What I am describing here is the spectrum between spaces of functional disease, a zone occupied by many with invisible diseases, with feet in both the world of good and the universe of the sick. Sociologist Arthur W. Frank has called this cohort the “referral society.” But I prefer to think of it as a walking wounded society, because the term better includes people afflicted with conditions like lupus, Lyme disease, migraine headaches, endometriosis, and, yes, the stubborn remnants of concussion—all which are more chronic. despised, incredulous or gaslighted, especially by the medical community.

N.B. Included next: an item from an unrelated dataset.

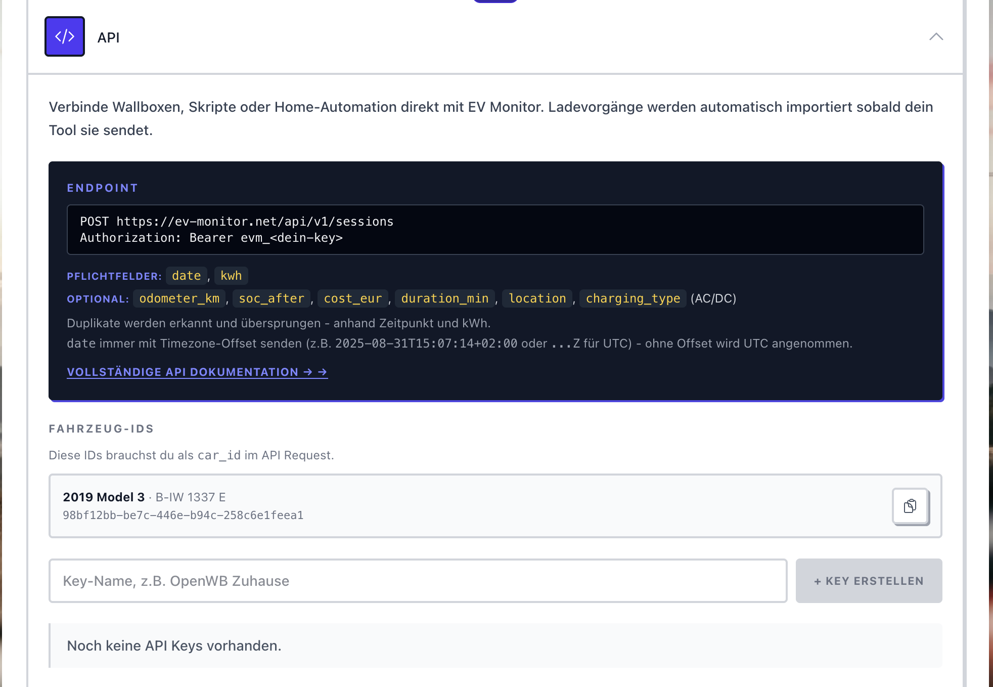The width and height of the screenshot is (993, 687).
Task: Copy the 2019 Model 3 vehicle ID
Action: pyautogui.click(x=910, y=506)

Interestingly, it’s a realm that Paltrow says she herself inhabits. Just a few days before the trial began, the actor and Goop founder was criticized for a podcast interview in which he seemed to suggest that her normal daily food intake consisted of coffee, bone broth and vegetables, a therapeutic diet that she says has helped her overcome her own symptoms of long-term Covid and other health problems. (Paltrow later clarified that she eats “full meals.”) But the interview, which could have been given strategically to position Paltrow as a sick person who got sick without complaint and then minded her own business through an anti-inflammatory diet and a stiff upper lip (instead of guilt and courts), counterproductive: He not only made Paltrow look messy and out of touch; she also put hers her own health problems in quotes like Sanderson’s. An invisible disease, and therefore relentlessly questioned.

So, I don’t think Sanderson is a victim of reckless Hollywood royalty on skis. But I do believe in his brain injury. Because I know, intimately, what a brain injury can do. And I know that between sickness and health, there really is no such thing as a zero sum game. A man can have a life altered forever by a concussion. And he can Zumba too.


Source photos: mbbirdy/E+/Getty Images; YouTube screenshot.